Start of PROVIDED TEXT

Doctor Who Project: The Visitation


So much for my friendly aliens.

Even though Eric Saward’s “The Visitation” (Story Production Code 5X) is the second story filmed in the Season Nineteen production block, the character development of the Fifth Doctor and his companions keenly reflects the story’s place as Peter Davison’s fourth televised outing. Typically this tight adherence to the subtle growth of the Doctor’s personality and his relationship with his companions would need to be added in by the production team, but here the snarls and smiles and subtle asides feel organic, integral to the four episodes of this story as well as to the overall trajectory of the Fifth Doctor as a whole, leaving little wonder why Saward would soon take on the script editor role for the series. Though current editor Anthony Root and producer John Nathan-Turner doubtless tinkered with the final script, “The Visitation” demonstrates how a keen familiarity with the overall vision of the series and its often convoluted continuity can take a decent story and elevate it into something even better.

End of PROVIDED TEXT

### REQUIREMENT 1
Translate this sentence from the review of "The Visitation" into Spanish: "So much for my friendly aliens."
### REQUIREMENT 2
Pick up the review of the Doctor Who story "The Visitation" after its last sentence and write one more paragraph in the same voice.
The material that follows has no connection to the review of "The Visitation" above.

Start of MATERIAL PROVIDED

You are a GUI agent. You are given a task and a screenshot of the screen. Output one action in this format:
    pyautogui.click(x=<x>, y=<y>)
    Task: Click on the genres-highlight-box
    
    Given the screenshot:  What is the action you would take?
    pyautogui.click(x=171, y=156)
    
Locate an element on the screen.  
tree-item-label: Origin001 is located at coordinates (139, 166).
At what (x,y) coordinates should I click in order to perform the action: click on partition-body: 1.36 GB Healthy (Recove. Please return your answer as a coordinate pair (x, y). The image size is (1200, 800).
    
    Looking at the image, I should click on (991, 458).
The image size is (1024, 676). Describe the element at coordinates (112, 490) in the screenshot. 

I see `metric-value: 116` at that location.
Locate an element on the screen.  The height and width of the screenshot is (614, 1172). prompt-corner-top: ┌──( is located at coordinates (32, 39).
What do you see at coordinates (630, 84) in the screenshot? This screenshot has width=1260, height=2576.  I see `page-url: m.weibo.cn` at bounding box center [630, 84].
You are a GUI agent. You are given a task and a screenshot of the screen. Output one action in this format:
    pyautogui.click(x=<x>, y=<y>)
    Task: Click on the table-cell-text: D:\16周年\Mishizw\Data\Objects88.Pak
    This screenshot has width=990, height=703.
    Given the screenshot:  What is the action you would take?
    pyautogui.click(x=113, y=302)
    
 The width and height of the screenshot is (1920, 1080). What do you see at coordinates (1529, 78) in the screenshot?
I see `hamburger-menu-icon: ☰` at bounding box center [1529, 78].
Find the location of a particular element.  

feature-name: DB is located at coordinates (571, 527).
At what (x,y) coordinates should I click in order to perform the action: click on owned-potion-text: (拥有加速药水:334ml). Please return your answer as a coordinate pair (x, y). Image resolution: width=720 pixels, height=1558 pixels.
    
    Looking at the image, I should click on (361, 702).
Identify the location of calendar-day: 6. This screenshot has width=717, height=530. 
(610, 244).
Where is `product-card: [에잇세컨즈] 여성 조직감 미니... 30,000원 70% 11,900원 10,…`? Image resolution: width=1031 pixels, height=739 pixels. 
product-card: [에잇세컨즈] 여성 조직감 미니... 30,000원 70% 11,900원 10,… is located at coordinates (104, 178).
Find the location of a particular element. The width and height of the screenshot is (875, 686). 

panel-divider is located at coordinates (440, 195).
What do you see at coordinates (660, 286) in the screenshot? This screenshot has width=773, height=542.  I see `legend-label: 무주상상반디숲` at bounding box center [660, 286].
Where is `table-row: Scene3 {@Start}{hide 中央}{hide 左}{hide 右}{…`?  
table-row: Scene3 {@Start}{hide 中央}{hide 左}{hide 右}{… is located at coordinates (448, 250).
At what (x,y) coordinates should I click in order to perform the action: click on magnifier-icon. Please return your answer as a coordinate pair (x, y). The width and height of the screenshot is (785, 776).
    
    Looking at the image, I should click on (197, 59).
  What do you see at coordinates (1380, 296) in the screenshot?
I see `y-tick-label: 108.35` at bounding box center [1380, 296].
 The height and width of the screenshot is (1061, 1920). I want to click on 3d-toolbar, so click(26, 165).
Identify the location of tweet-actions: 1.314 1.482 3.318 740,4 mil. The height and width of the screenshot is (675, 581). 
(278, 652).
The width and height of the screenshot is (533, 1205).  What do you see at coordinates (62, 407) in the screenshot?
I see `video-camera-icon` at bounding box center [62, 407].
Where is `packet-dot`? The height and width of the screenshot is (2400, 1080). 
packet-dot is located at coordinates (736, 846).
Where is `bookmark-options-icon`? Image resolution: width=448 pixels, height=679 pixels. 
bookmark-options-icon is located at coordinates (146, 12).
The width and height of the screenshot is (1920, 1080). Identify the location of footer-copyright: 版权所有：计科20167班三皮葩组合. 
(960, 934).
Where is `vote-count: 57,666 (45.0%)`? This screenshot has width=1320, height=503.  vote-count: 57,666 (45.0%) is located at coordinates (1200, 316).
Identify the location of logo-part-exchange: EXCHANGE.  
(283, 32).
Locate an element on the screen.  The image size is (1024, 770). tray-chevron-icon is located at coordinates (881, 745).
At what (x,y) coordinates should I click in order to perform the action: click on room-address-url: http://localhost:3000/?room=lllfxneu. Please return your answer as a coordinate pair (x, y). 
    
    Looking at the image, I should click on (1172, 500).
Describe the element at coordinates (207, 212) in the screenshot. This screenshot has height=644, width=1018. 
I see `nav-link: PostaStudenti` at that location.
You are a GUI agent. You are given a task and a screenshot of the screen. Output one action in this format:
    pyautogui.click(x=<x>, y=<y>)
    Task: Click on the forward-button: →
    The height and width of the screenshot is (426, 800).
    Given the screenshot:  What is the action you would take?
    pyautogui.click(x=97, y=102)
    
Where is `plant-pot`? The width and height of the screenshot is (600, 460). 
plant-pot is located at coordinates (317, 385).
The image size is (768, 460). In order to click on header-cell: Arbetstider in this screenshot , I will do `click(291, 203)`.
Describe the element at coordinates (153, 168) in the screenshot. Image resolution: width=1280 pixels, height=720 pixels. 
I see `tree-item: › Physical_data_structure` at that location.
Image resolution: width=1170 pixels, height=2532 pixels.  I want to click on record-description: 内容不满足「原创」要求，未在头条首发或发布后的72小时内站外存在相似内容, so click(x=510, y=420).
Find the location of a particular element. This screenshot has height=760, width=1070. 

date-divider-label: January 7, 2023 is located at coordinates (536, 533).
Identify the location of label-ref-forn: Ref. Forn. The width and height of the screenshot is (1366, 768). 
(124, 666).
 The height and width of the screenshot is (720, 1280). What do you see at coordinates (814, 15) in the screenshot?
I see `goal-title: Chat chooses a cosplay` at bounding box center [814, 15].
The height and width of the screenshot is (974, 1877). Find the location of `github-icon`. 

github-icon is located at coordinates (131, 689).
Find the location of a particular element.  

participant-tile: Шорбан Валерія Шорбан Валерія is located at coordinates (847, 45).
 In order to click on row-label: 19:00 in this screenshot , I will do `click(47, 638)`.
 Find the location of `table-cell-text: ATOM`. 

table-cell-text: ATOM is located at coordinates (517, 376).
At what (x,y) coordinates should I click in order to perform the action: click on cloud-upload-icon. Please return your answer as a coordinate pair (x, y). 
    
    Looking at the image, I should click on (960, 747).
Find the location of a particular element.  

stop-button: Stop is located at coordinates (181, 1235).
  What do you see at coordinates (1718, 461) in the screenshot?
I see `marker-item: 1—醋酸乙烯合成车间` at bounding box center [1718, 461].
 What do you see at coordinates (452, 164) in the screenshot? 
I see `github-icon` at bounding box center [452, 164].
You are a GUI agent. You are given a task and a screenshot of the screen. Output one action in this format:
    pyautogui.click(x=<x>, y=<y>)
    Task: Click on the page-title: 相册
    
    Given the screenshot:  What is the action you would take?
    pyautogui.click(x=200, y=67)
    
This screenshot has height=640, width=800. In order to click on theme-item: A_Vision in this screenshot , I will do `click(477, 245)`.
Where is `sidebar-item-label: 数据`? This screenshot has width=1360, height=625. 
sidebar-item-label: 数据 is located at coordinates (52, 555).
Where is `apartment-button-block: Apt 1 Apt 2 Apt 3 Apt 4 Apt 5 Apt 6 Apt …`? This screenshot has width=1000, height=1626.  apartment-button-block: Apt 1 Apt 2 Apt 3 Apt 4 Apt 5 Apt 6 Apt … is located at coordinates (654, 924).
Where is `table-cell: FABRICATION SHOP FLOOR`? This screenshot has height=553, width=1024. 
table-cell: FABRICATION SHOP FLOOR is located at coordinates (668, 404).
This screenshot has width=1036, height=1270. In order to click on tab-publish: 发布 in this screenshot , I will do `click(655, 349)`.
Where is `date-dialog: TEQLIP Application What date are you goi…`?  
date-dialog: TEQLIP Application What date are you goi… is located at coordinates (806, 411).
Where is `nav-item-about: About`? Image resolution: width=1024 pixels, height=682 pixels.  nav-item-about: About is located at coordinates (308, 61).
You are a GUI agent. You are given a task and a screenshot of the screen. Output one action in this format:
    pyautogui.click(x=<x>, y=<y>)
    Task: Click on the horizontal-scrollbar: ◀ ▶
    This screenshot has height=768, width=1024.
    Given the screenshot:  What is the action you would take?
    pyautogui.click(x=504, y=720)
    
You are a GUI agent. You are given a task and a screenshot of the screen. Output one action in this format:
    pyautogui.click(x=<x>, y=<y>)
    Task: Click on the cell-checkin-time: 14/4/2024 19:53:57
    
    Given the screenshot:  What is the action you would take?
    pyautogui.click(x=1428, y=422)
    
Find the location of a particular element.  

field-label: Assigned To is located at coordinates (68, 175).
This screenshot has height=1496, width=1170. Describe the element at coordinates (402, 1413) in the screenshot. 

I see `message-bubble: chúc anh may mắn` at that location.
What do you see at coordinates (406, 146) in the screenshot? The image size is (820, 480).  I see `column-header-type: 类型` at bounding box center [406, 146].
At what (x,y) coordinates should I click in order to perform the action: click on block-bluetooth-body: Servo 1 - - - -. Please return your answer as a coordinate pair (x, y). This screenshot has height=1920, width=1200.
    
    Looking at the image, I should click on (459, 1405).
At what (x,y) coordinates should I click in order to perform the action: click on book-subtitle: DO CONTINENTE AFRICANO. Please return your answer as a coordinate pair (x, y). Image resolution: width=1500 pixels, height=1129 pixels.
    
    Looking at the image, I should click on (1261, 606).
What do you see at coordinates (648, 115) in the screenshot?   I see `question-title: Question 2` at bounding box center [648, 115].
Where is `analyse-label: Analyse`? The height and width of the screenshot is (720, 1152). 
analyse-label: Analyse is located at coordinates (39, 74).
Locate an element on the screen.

End of MATERIAL PROVIDED

### WRITTEN ANSWER 1
Hasta aquí llegaron mis alienígenas amistosos.

### WRITTEN ANSWER 2
The Fifth Doctor and Companions at Heathrow, 1666

Part of the strength of “The Visitation” comes from a commitment to the “through narrative,” the connecting bits of dialogue that refer to, and indeed build upon, events that took place in prior stories. While not quite as explicit as a formal “arc” as with Season Sixteen’s “Key to Time” stories, this through narrative rewards consistent viewers, albeit at the cost of confusing more casual audience members who might not know why Tegan is still disturbed by thoughts of the Mara or why the Doctor is constantly trying to get back to Heathrow Airport on a very particular day in 1981. Rather than being lore callbacks of a kind to delight people with encyclopedic knowledge of Doctor Who, as prevalently found in Seasons Seventeen and Eighteen, these connecting threads instead ground viewers in these particular characters, providing depth and familiarity as well as a sense that the Doctor’s adventures are interconnected.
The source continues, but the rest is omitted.